> [DATA RECORDS]:
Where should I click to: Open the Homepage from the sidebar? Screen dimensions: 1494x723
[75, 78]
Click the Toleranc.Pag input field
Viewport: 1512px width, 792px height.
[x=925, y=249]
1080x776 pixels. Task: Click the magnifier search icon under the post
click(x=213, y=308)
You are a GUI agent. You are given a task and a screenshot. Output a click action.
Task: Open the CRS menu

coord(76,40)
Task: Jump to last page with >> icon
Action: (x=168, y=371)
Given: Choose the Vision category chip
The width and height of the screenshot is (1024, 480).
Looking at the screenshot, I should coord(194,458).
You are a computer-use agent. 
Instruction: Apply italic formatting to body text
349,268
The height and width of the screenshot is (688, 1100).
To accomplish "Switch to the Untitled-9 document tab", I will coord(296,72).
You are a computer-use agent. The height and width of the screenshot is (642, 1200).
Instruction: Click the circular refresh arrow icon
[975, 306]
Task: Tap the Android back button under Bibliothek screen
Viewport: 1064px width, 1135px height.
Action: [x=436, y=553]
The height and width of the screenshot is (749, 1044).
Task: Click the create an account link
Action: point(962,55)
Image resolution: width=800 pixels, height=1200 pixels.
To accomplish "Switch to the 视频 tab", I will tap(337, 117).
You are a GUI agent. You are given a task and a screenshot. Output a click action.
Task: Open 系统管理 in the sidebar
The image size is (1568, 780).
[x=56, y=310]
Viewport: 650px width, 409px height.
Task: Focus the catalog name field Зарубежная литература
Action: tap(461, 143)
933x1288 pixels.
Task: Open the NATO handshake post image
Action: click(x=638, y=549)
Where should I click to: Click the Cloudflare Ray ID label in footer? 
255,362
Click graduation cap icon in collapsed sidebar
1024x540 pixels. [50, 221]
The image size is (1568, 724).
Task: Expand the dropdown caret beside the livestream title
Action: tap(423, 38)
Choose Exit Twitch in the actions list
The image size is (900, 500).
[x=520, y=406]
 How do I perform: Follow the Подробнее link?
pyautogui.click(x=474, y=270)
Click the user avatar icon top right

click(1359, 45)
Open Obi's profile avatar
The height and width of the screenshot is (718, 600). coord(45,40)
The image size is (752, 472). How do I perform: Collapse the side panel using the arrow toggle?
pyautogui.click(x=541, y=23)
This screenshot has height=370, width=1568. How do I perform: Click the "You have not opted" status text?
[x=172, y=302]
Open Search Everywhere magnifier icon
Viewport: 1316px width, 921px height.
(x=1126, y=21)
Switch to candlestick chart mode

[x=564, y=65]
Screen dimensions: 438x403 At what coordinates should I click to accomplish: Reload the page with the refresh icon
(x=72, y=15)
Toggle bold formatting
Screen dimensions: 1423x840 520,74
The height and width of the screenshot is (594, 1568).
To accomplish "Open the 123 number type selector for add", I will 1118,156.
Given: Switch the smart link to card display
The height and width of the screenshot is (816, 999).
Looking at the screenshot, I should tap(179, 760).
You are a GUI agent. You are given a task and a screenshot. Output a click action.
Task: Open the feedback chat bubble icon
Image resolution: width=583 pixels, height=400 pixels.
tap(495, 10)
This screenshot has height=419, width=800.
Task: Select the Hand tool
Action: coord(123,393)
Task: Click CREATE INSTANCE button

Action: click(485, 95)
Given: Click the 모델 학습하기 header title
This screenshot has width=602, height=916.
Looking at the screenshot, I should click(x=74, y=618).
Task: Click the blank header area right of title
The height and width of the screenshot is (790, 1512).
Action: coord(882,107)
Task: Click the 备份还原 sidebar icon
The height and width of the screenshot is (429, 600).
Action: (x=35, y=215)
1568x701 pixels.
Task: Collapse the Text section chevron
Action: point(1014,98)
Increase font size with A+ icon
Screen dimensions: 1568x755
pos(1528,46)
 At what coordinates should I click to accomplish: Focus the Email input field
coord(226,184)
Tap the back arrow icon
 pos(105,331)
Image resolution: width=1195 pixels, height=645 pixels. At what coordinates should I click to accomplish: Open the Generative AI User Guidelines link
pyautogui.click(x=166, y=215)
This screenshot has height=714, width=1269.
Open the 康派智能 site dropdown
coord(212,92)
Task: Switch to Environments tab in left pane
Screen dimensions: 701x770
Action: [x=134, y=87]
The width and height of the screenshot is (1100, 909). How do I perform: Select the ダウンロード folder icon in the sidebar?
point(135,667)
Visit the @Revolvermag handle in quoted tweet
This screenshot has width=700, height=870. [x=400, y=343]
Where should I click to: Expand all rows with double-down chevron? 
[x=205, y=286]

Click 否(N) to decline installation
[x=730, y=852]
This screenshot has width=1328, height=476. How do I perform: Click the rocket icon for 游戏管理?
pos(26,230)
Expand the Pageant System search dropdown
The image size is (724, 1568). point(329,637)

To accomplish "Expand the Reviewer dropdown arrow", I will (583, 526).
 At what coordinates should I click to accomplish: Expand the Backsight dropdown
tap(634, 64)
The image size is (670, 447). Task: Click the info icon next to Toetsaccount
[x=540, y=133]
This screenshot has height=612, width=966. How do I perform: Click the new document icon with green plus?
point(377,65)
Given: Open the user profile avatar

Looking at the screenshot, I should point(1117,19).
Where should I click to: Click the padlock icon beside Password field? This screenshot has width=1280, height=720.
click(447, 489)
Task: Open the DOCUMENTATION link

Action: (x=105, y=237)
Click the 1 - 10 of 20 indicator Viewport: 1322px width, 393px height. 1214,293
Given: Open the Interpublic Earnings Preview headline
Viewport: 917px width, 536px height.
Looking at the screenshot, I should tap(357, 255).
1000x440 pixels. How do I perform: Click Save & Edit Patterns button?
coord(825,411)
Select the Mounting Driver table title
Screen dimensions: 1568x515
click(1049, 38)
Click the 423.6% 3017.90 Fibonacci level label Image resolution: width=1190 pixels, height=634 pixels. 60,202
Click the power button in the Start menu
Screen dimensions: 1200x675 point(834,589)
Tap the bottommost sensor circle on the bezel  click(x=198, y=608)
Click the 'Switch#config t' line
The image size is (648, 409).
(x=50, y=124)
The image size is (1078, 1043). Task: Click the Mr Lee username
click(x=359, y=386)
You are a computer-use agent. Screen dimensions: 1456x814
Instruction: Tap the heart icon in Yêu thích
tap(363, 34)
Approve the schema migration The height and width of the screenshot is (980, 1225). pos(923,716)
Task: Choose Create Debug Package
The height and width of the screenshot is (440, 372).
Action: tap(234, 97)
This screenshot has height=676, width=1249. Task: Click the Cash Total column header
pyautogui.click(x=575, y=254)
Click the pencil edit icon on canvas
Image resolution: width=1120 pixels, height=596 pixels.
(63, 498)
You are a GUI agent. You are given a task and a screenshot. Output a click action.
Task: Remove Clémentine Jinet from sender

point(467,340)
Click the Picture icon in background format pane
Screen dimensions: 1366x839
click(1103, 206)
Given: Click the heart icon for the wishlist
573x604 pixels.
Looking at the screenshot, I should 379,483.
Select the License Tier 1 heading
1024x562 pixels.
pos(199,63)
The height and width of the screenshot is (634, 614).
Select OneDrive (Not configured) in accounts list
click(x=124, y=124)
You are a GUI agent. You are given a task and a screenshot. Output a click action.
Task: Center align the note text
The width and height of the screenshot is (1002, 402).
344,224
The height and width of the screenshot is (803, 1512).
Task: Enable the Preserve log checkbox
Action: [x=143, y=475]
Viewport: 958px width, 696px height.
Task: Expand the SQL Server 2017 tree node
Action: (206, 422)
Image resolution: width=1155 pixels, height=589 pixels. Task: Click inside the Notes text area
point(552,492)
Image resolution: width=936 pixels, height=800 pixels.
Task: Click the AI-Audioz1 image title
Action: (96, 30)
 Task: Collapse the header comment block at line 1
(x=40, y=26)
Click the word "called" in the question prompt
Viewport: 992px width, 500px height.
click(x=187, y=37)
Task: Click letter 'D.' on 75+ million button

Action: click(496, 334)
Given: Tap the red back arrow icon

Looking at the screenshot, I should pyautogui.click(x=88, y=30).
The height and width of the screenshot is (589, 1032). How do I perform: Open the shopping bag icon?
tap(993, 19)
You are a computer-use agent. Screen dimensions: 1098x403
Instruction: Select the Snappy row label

> [EXERCISE]: Transcribe the records above from the line holding "The height and width of the screenshot is (634, 614)." down to the line holding "Task: Center align the note text", inclusive, without adding anything.

> [RESULT]:
The height and width of the screenshot is (634, 614).
Select OneDrive (Not configured) in accounts list
click(x=124, y=124)
You are a GUI agent. You are given a task and a screenshot. Output a click action.
Task: Center align the note text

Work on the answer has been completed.